Start of Block

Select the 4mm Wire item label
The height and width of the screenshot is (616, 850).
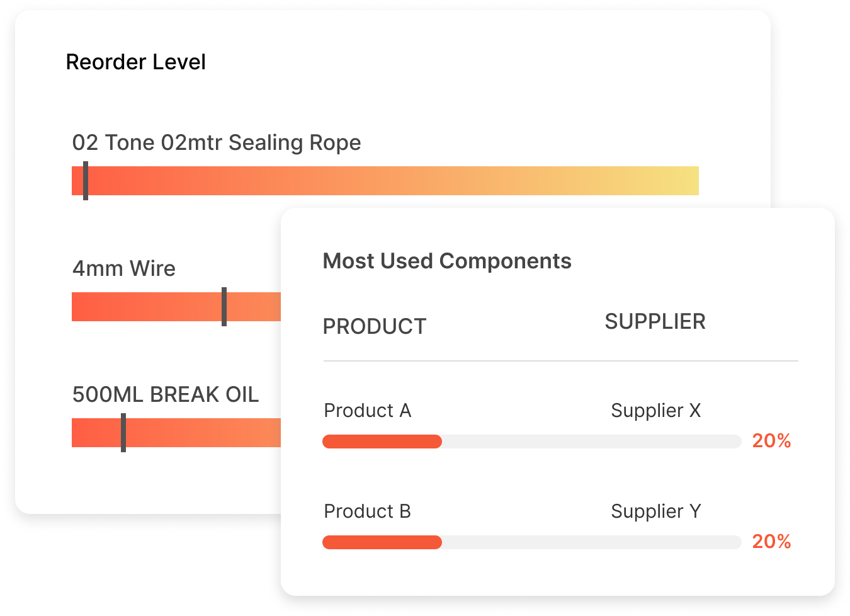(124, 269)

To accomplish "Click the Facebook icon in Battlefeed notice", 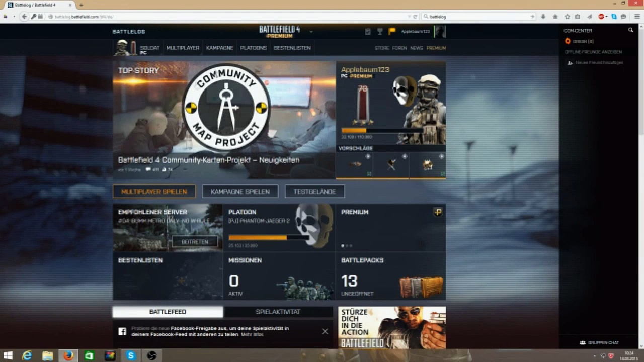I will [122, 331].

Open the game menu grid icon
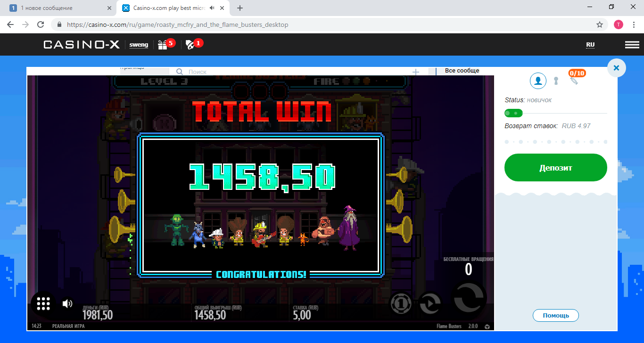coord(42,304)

End of Block
Start of Block

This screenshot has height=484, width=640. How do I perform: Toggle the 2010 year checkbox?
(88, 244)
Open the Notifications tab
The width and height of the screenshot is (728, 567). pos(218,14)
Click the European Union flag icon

End of Block

--- Problem to work on ---
Wherever the line holding "This screenshot has" falls in the entries above, copy exactly from it through the line holding "Click the European Union flag icon", inclusive, and add nothing.

--- Response to this task ---
This screenshot has height=484, width=640. How do I perform: Toggle the 2010 year checkbox?
(88, 244)
Open the Notifications tab
The width and height of the screenshot is (728, 567). pos(218,14)
Click the European Union flag icon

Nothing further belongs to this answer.